He was dead all along. She was working for the villain. It was all a dream. We recognise these phrases from a catalogue of plot-twist endings that have become almost ludicrously ingrained in popular culture. Books, movies, and TV shows might have been doing it for longer than video games, but just because the latter were late to the party doesn’t meant there haven’t been some truly mind-bending endings. But what, exactly, makes the end of certain video games so incredibly memorable?
Getting the story right in a video game isn’t easy. It’s not just about writing a quality plot line: the impact of the story depends on the level of player involvement, and that’s an issue the game play has to address. On a very basic level, the player has to feel that they’re the one making things happen: it’s no use just having pretty cinematic cut-scenes, because then the player is just watching a movie (I’m looking at you, Metal Gear Solid 4).
I say all this because it’s intrinsically linked to how effective a plot-twist ending is. The player doesn’t care about a plot twist unless they feel like it’s undone or changed what they’ve been working towards for the whole game, and they won’t feel they’ve done that if the game play isn’t engaging. It’s a delicate balance to keep, but it’s what makes some endings truly incredible. At the same time, it’s what makes certain video game finales significantly more compelling than those of movies.
Of course, there are other things that make video game endings so enjoyable. Often they represent not just the culmination of the game’s events, but they’re also the part where everything you’ve seen so far is out done. Games with end ‘boss’ fights tend to have the best music, the best gameplay, and generally the most intense involvement for that absolutely hair-raising effect that substantiates why the rest of the game was worth it. I could list games that have fantastic final bosses for days, because it’s where the most effort tends to go in. Developers want to leave the player on a high note, irrespective of what they thought of the rest of the game: they make their endings exponentially bigger, better, and more badass than the rest of the game put together.

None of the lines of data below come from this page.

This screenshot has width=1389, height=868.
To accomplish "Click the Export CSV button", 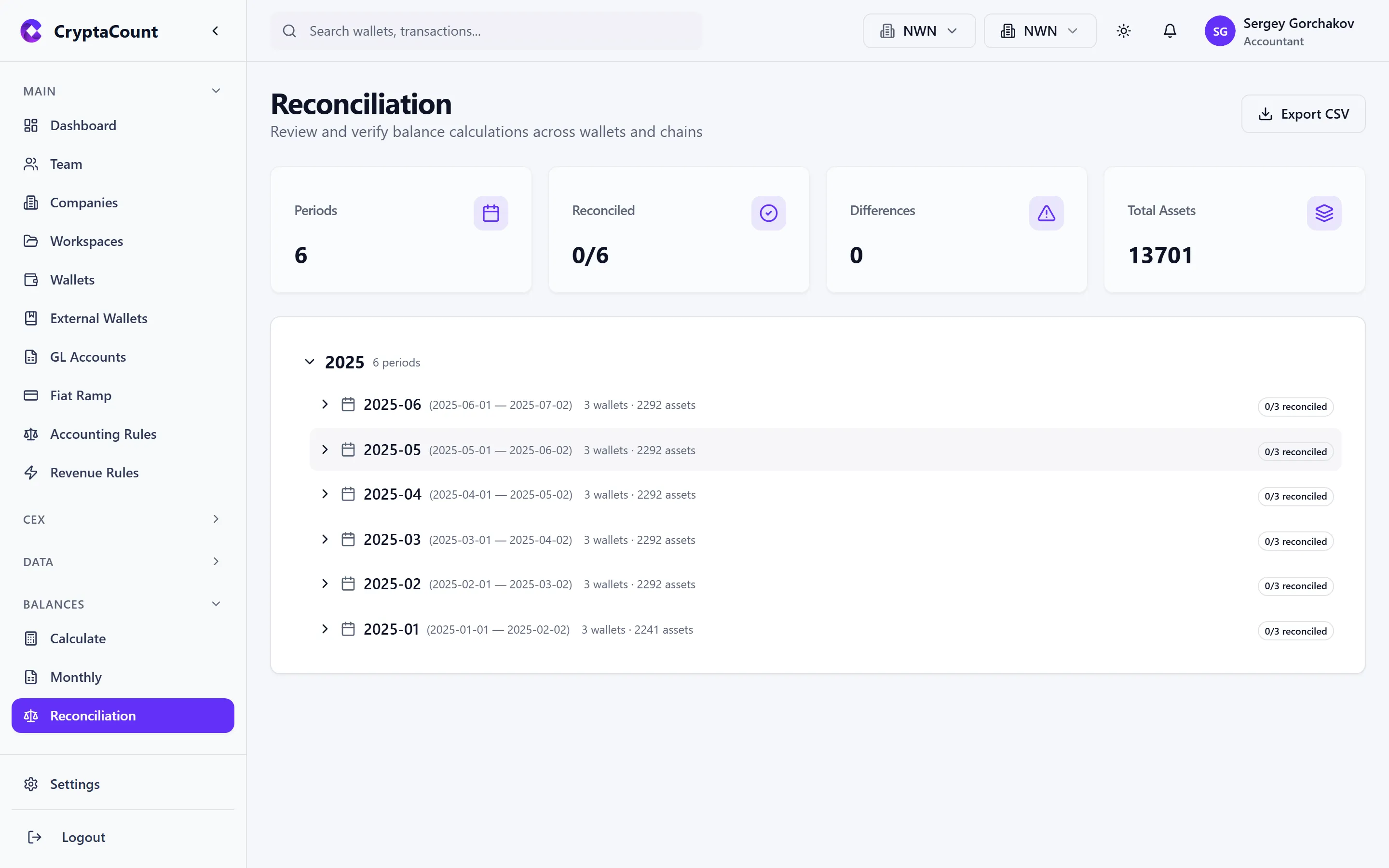I will 1303,114.

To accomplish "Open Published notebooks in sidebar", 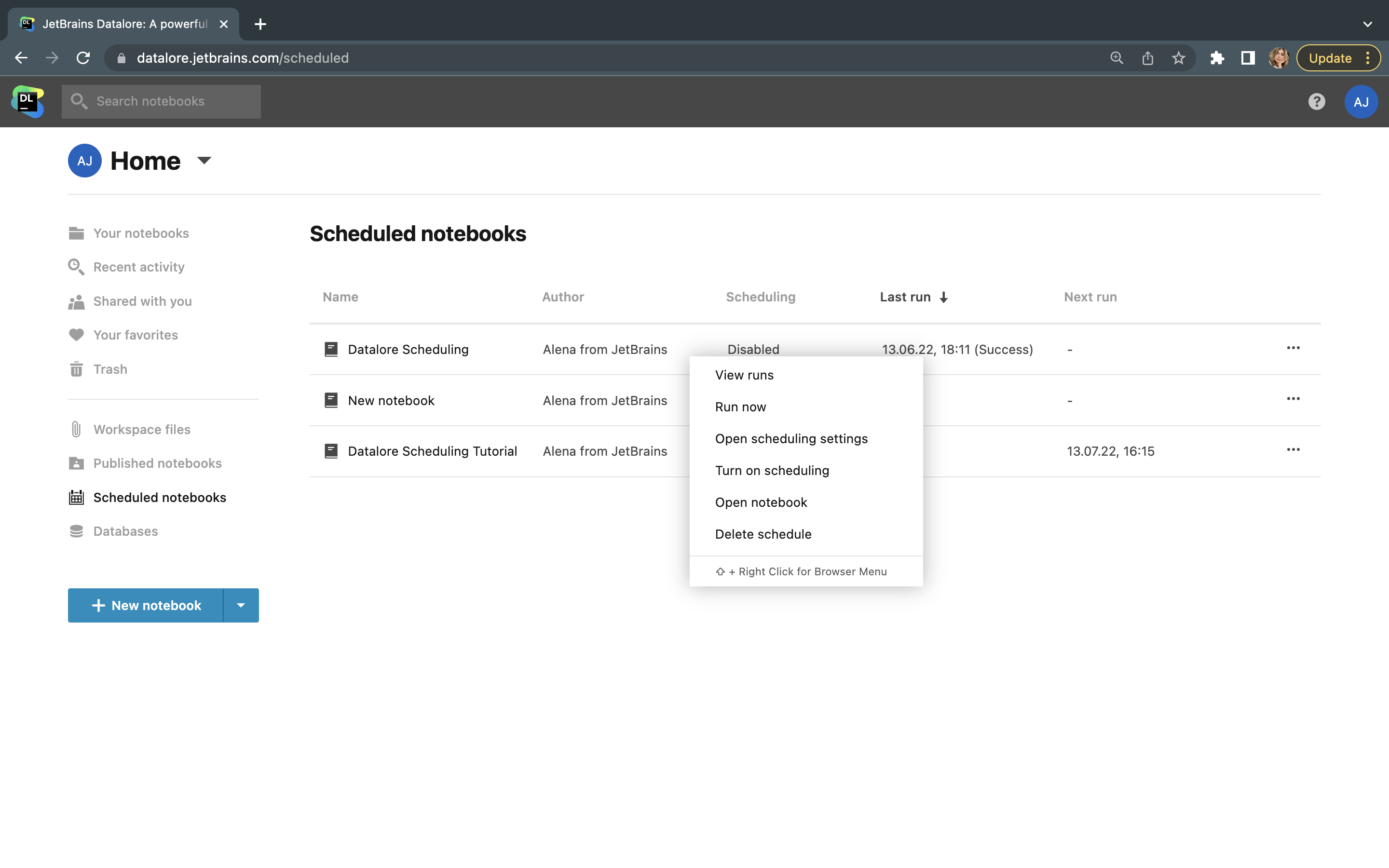I will tap(157, 463).
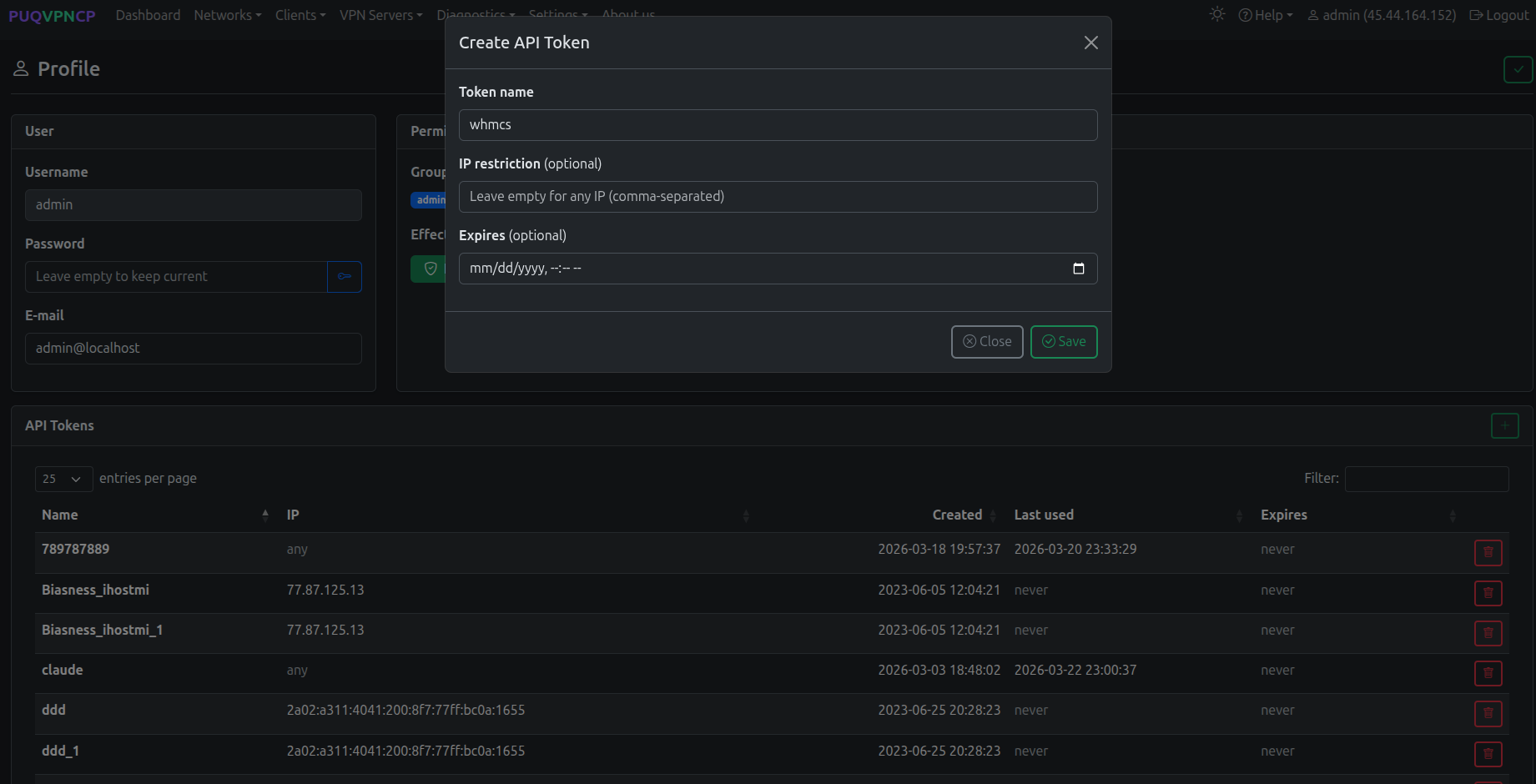Toggle sorting on the Name column
Screen dimensions: 1536x784
pyautogui.click(x=59, y=515)
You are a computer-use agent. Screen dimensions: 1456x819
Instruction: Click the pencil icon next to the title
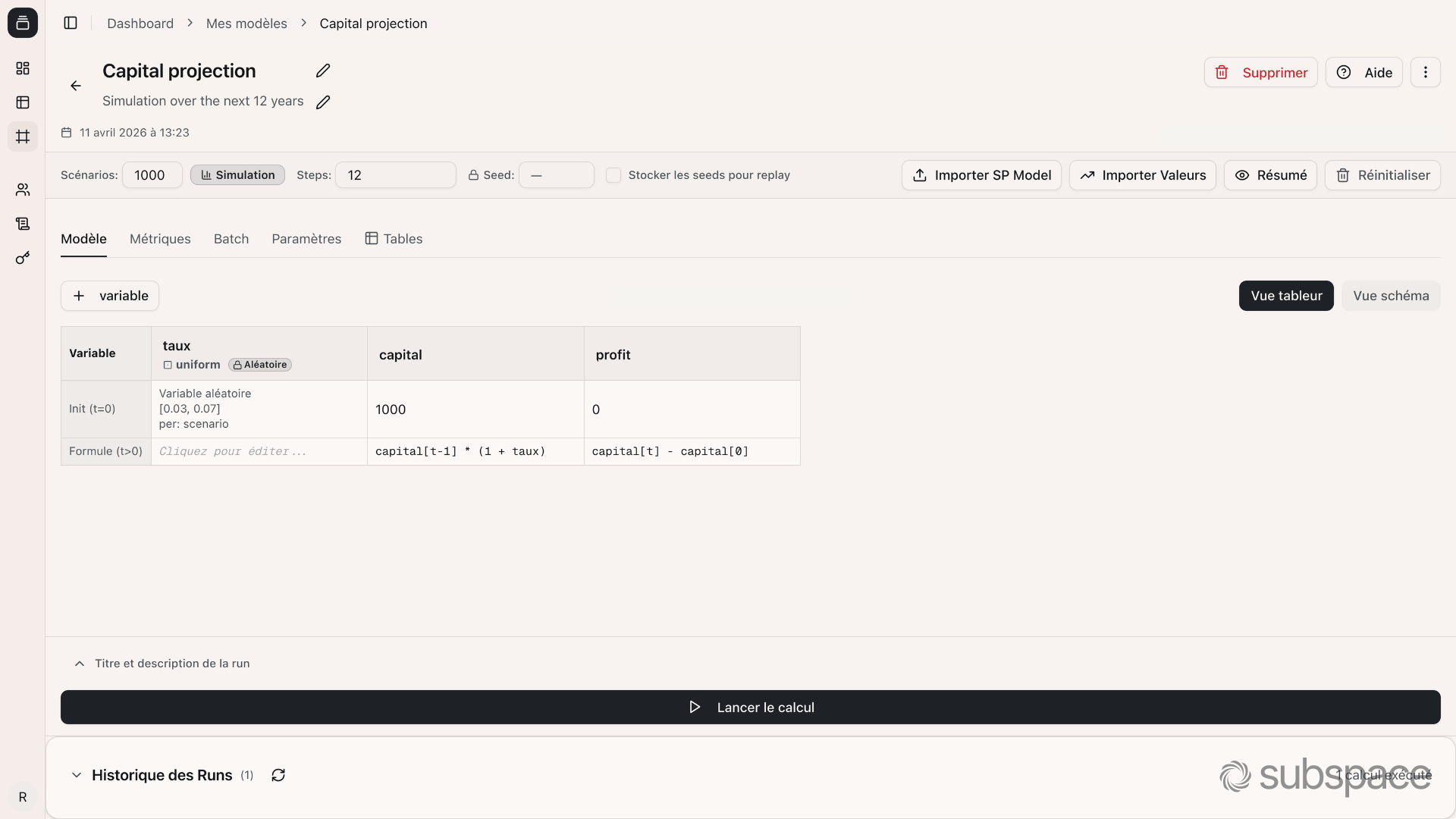pos(323,71)
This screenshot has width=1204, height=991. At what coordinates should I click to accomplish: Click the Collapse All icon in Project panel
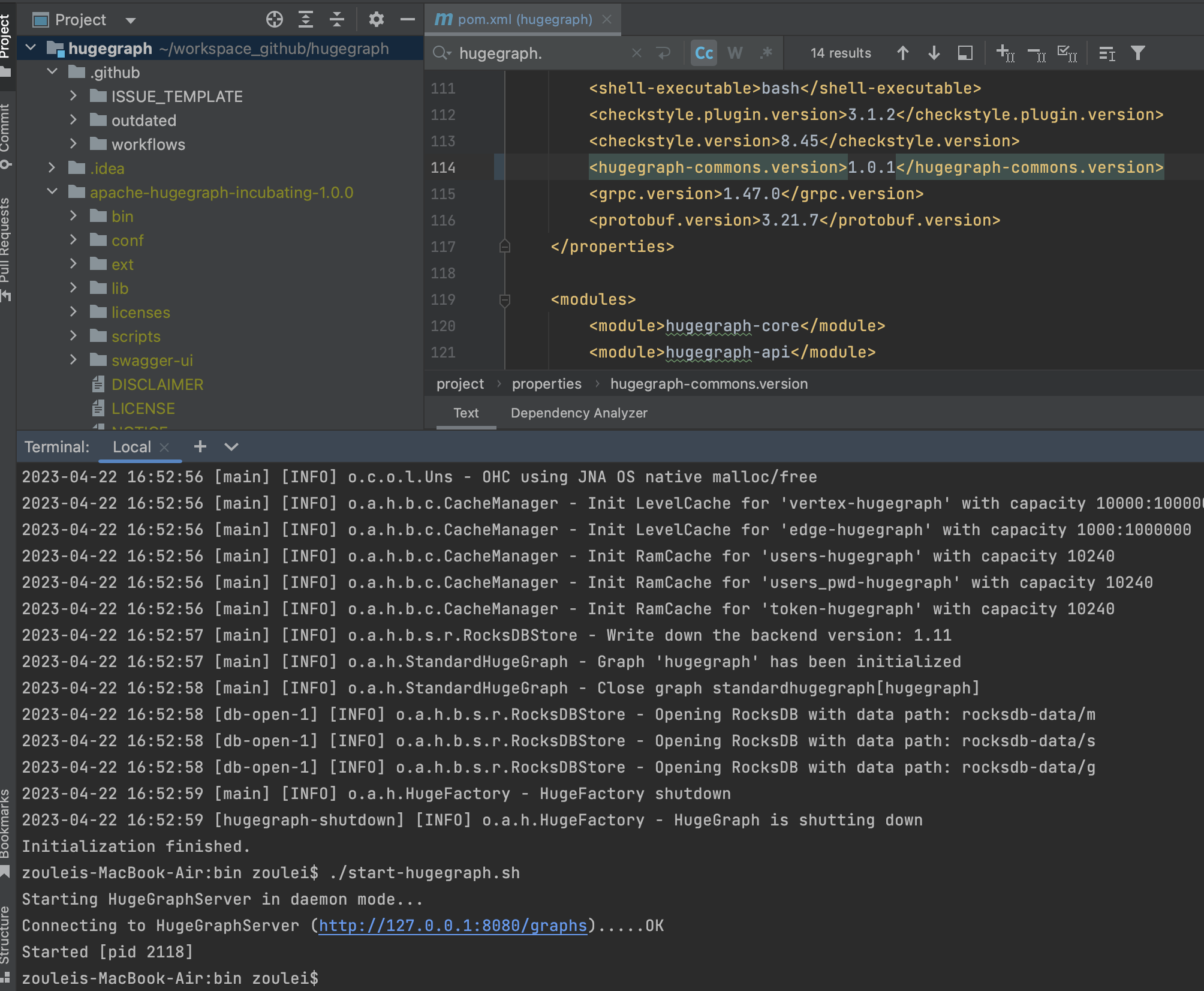[337, 20]
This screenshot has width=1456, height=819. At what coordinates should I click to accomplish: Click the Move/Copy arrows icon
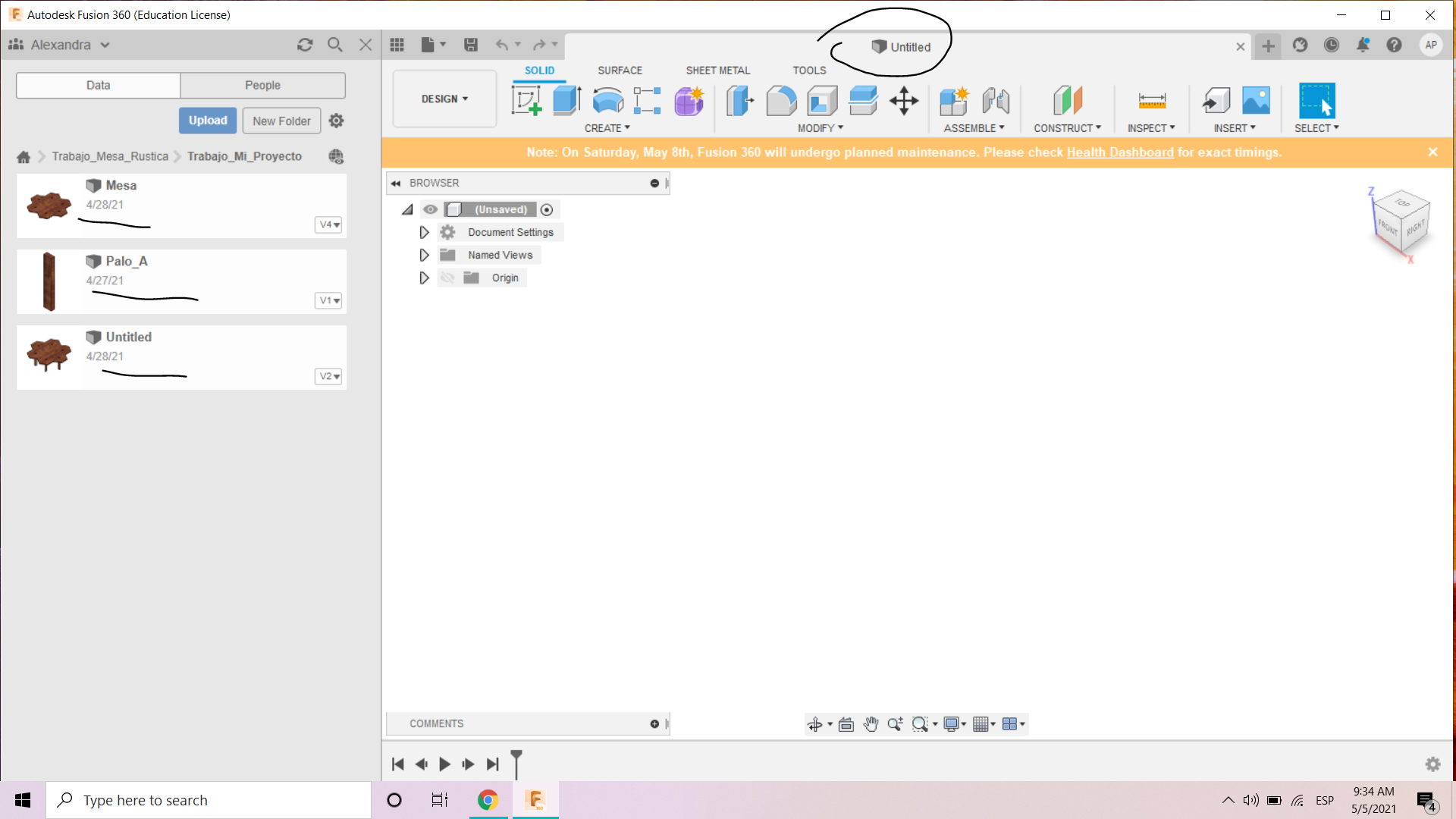pos(904,100)
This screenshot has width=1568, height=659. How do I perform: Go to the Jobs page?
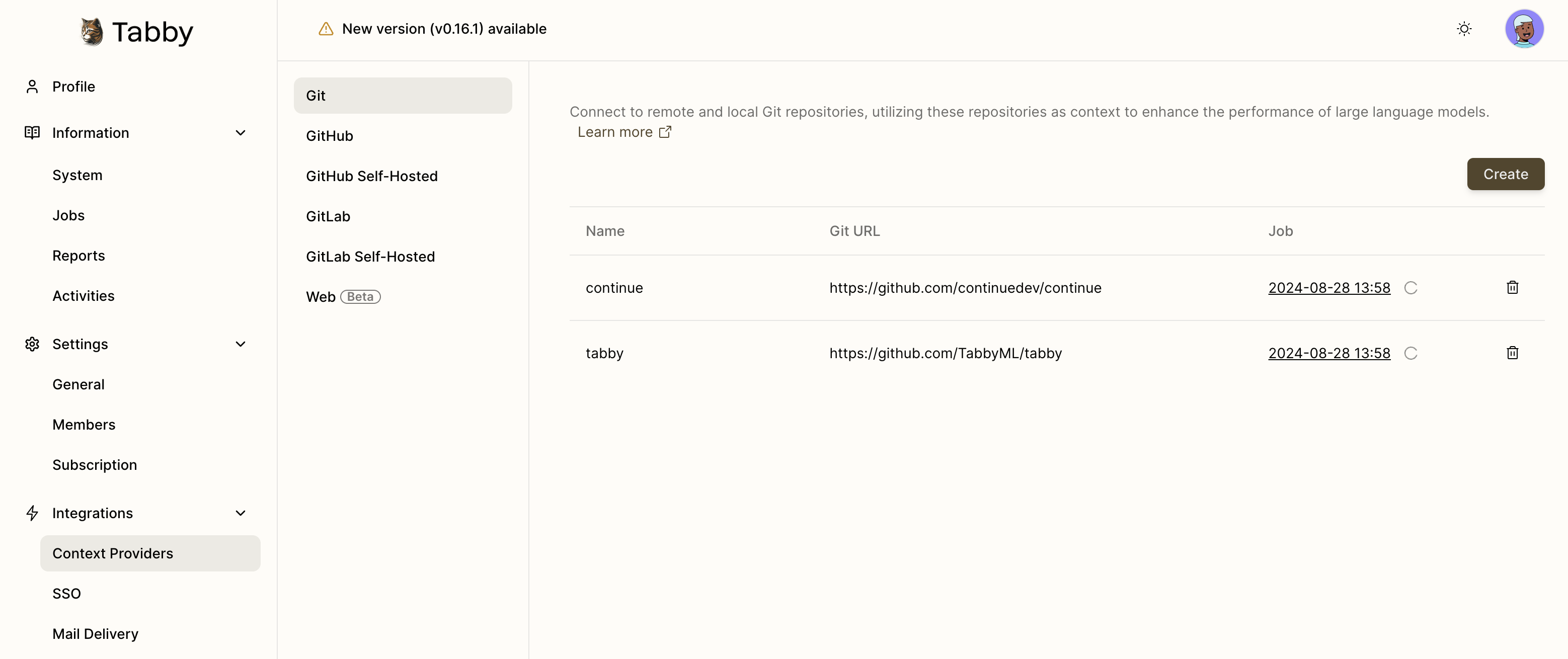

I suppose the most appropriate summary would be to say that video games, like all other forms of media, are complex and varied. Developers are constantly playing with conventions and coming up with new ways of tackling endings, and it’s these examples; this defiance of expectation, that makes the quality ending. Games like Bioshock and Bioshock Infinite, Metal Gear Solid 5, the Persona series and Silent Hill have all provided solid examples of quality lying loosely within conventions, but it is genre-breaking games like Cave Story and Undertale that, for me, provide some of the most truly psychological, mind-bending and memorable endings.